Scientific classification
- Domain: Eukaryota
- Kingdom: Animalia
- Phylum: Arthropoda
- Class: Insecta
- Order: Lepidoptera
- Family: Depressariidae
- Genus: Stenoma
- Species: S. cathosiota
- Binomial name: Stenoma cathosiota Meyrick, 1925

= Stenoma cathosiota =

- Authority: Meyrick, 1925

Species of moth

Stenoma cathosiota is a moth of the family Depressariidae. It is found in Amazonas, Brazil.

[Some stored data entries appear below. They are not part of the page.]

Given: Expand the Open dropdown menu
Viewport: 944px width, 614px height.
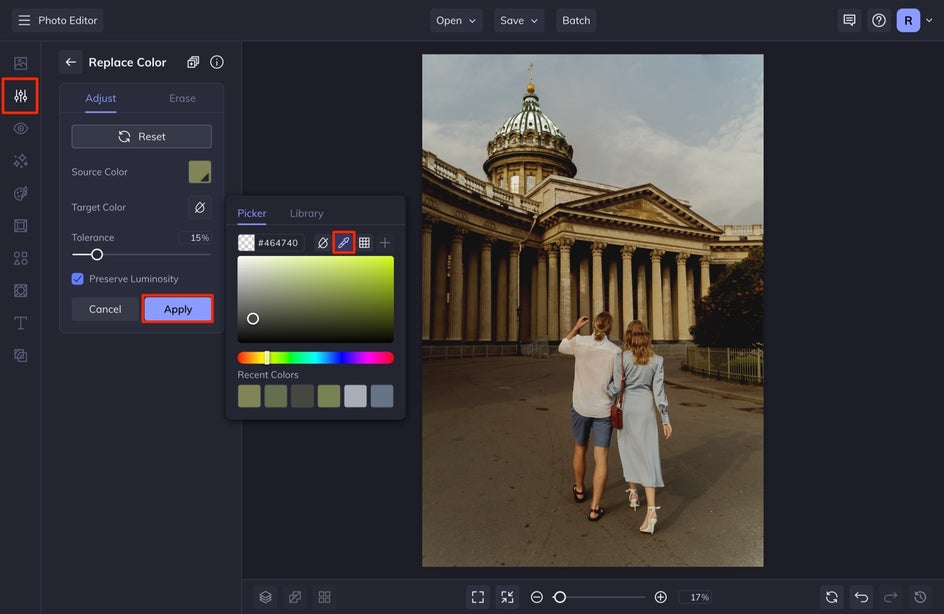Looking at the screenshot, I should (456, 20).
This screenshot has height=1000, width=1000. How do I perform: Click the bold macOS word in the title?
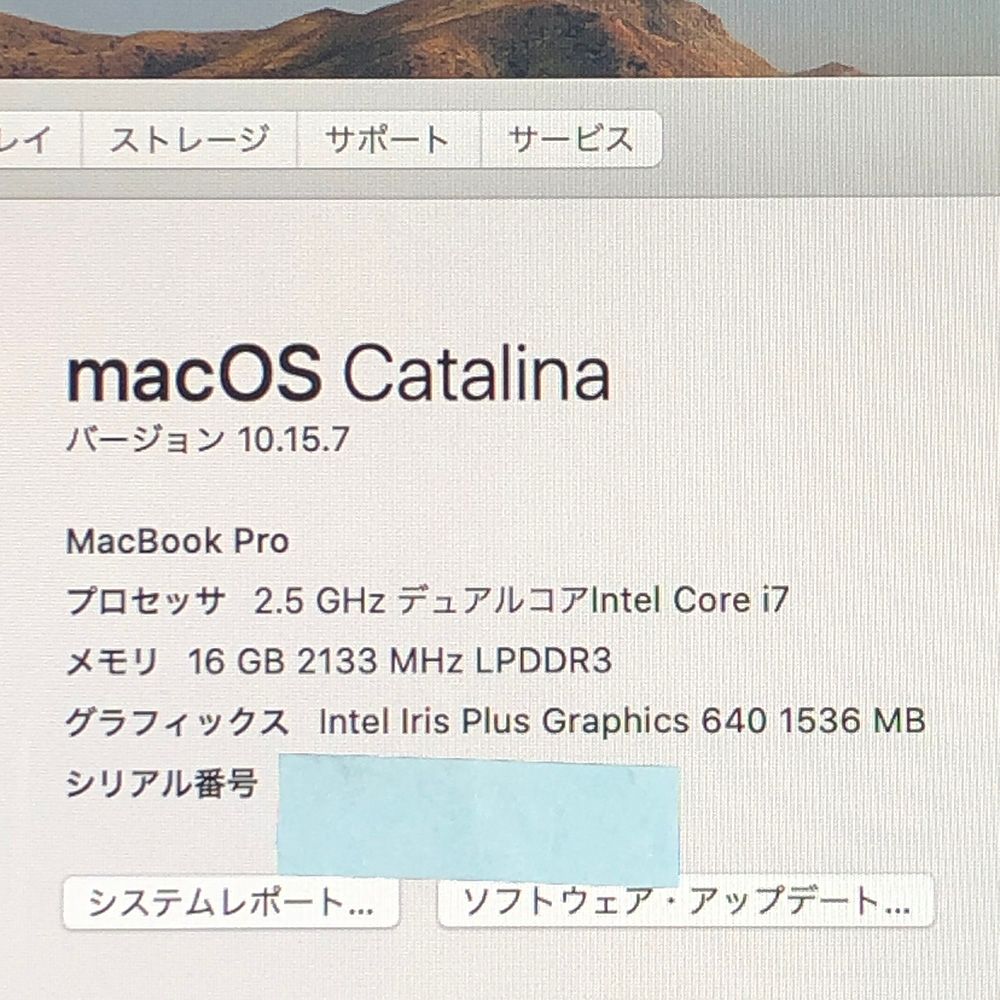[x=194, y=374]
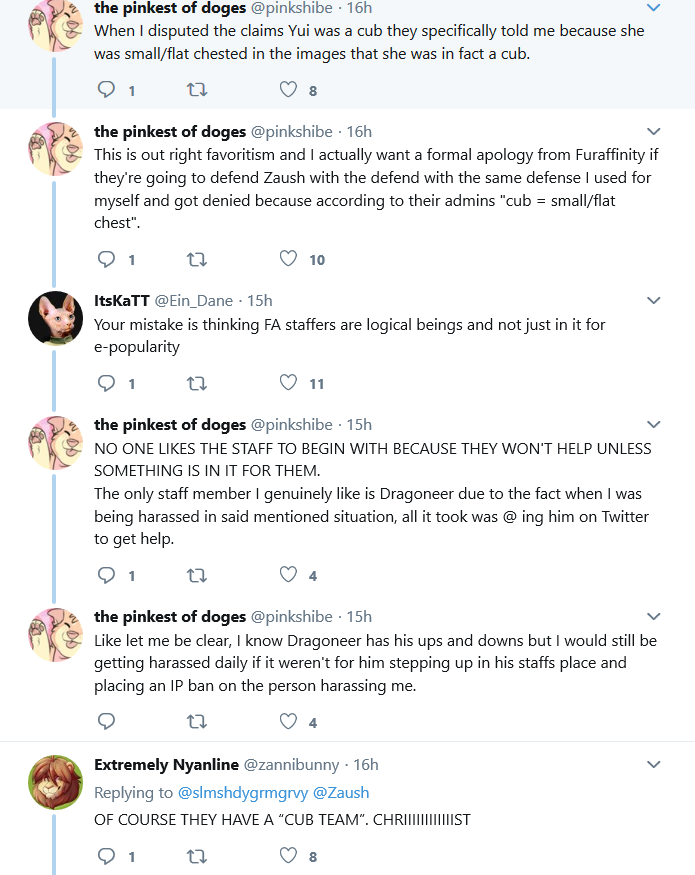Screen dimensions: 695x875
Task: Open Extremely Nyanline's lion avatar
Action: point(55,782)
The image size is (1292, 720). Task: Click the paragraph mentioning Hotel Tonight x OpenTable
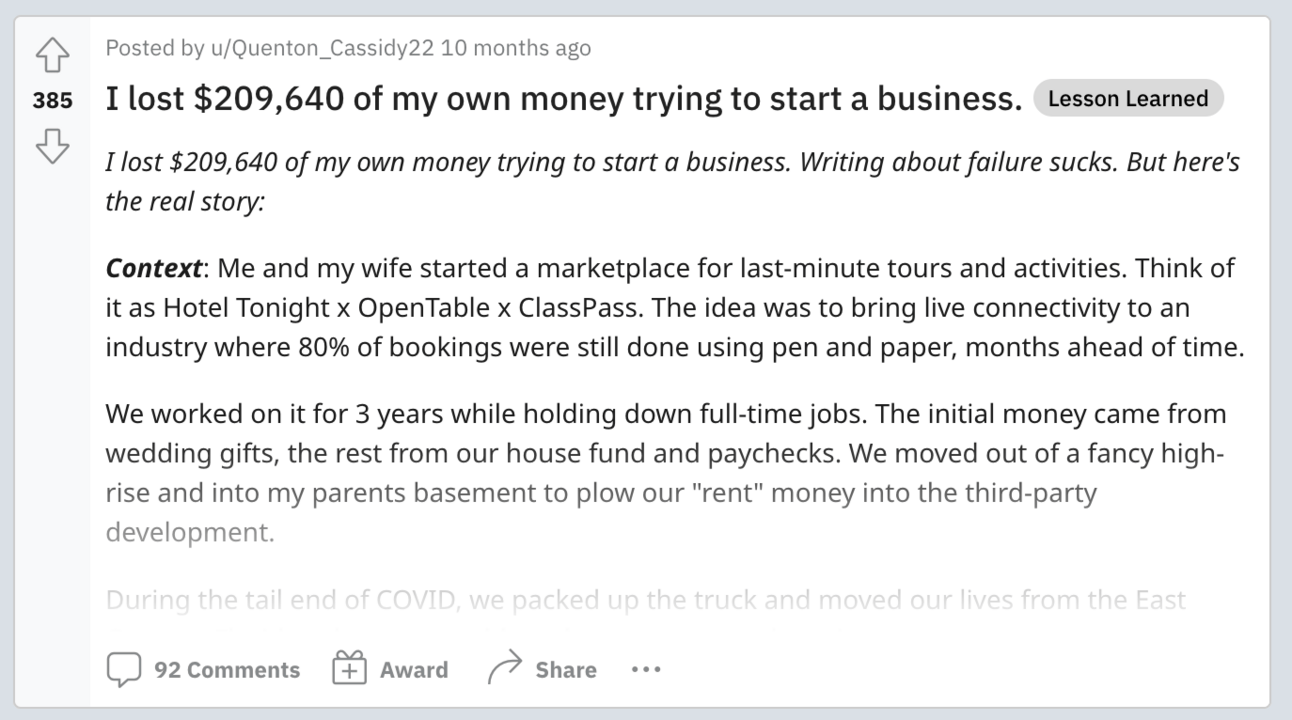point(672,308)
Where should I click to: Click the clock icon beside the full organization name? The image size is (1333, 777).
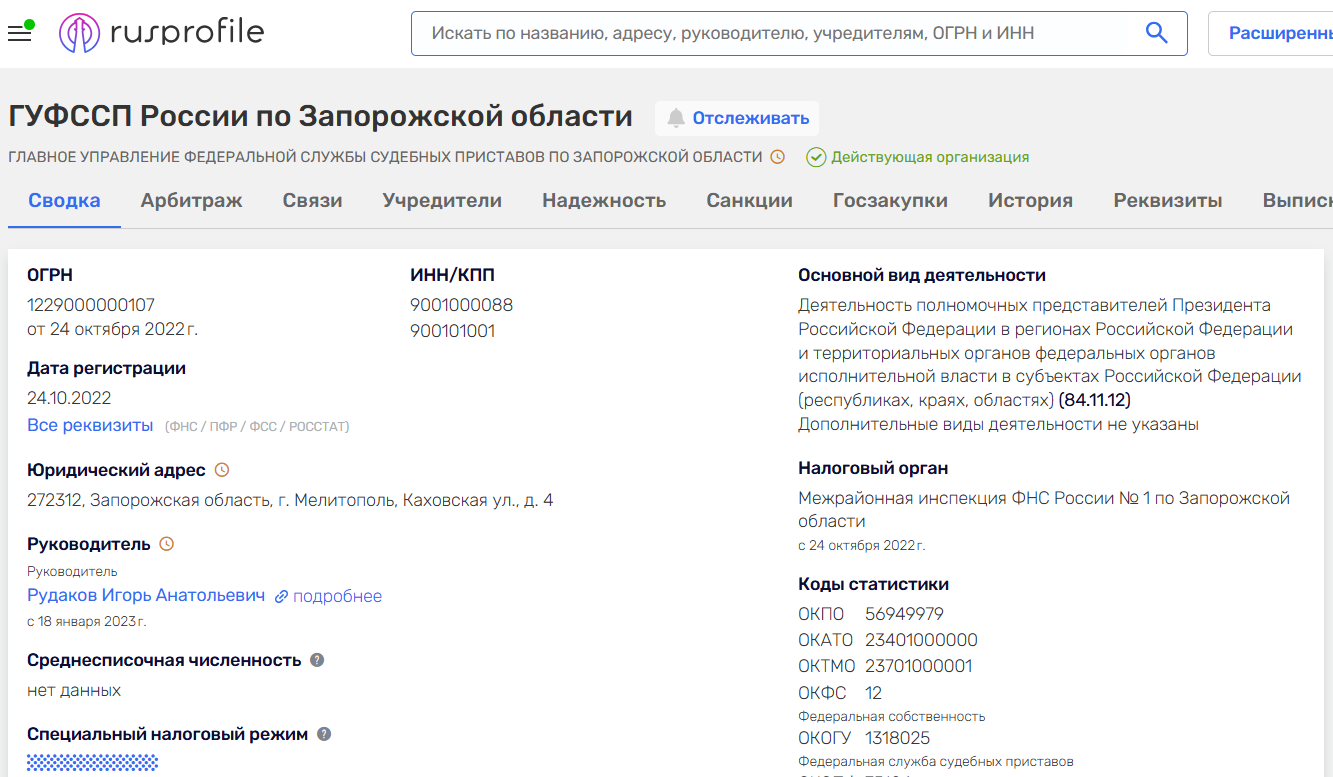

The wingspan is about 31 mm. The forewings are pale lilac grey, the costal edge ochreous yellow. The stigmata are fuscous, the plical obliquely beyond the first discal. There is a spot of faint brownish suffusion on the middle of the dorsum and there is a small fuscous spot beneath the costal edge in the middle, where a series of cloudy undefined fuscous dots rather strongly excurved in the disc runs to the dorsum about three-fourths. There is a rather large triangular fuscous spot beneath the costal edge towards the apex, where a curved series of small dark fuscous dots runs to the tornus and there is a terminal series of small black dots. The hindwings are pale yellowish, the dorsal half tinged very pale grey.